**Requirement**: I'd like the entries reproduced exactly, with all pictures omitted.

(Stored data entries)
◆ ◆ ◆ ◆
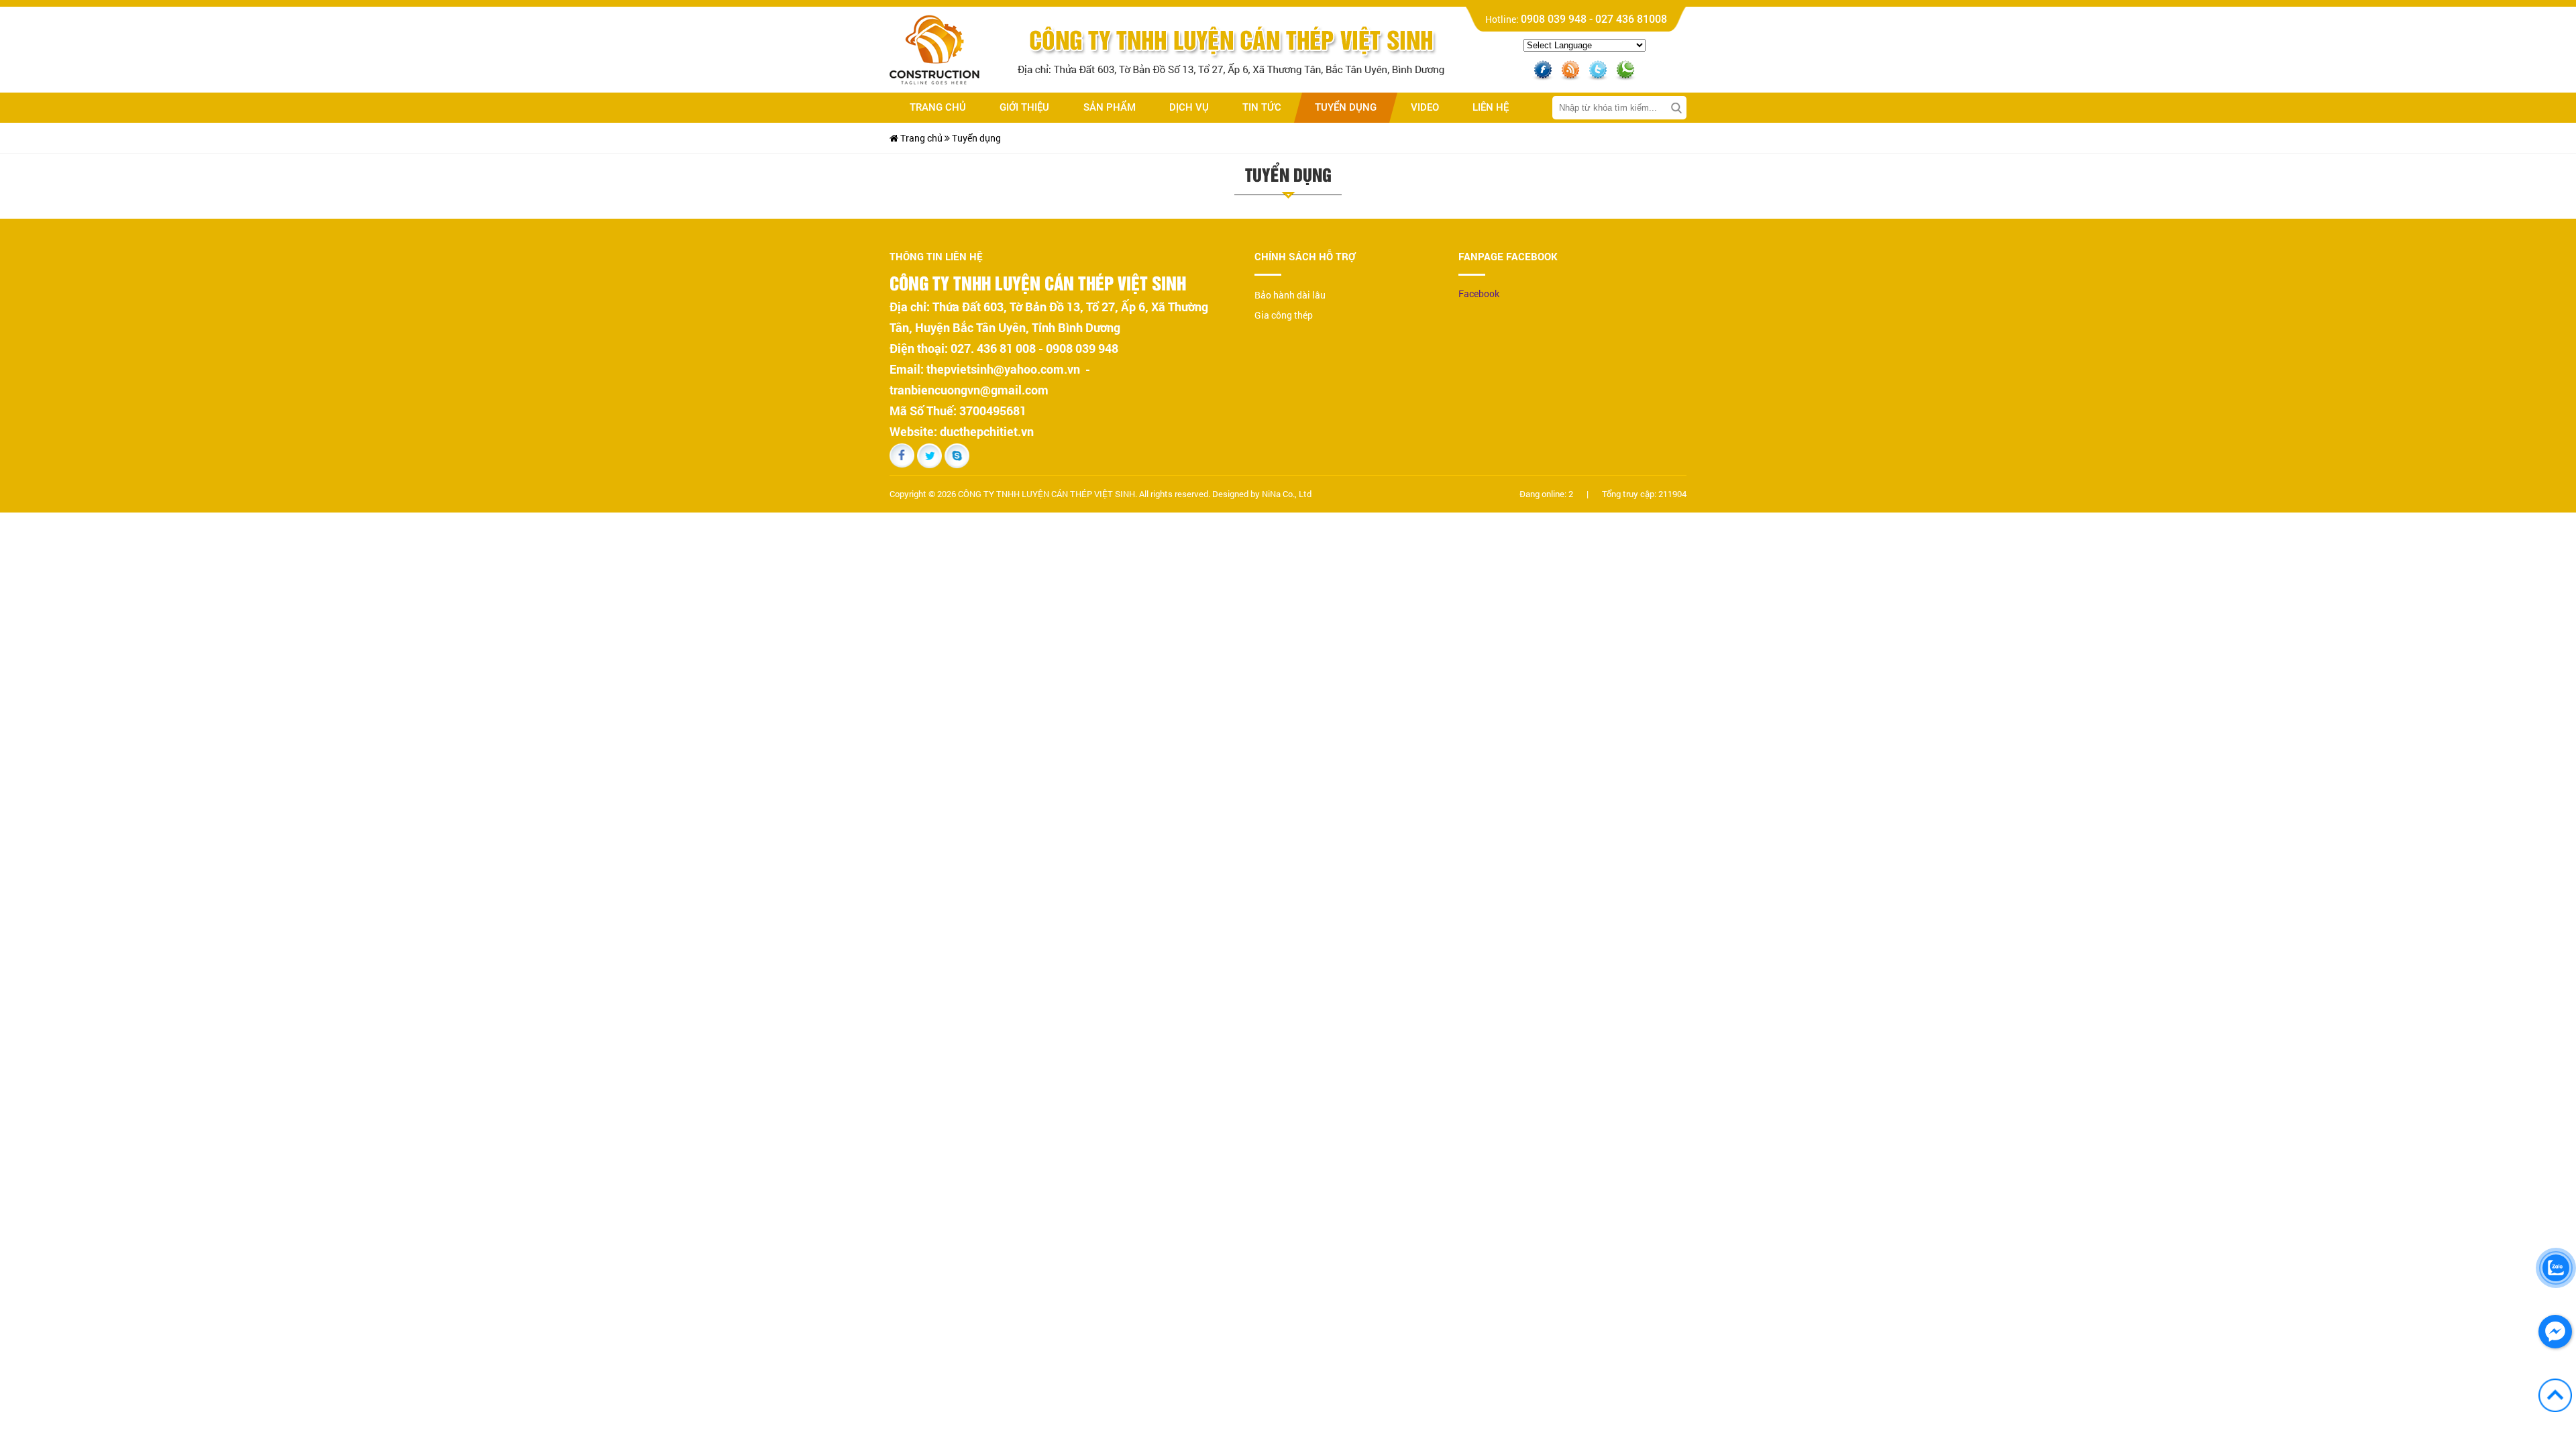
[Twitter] (1598, 67)
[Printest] (1625, 67)
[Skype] (957, 455)
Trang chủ (920, 137)
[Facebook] (1543, 67)
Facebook (1478, 293)
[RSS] (1570, 67)
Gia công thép (1283, 315)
◆ ◆ ◆ ◆
**Answer to this problem**:
[Twitter] (1598, 67)
[Printest] (1625, 67)
[Skype] (957, 455)
Trang chủ (920, 137)
[Facebook] (1543, 67)
Facebook (1478, 293)
[RSS] (1570, 67)
Gia công thép (1283, 315)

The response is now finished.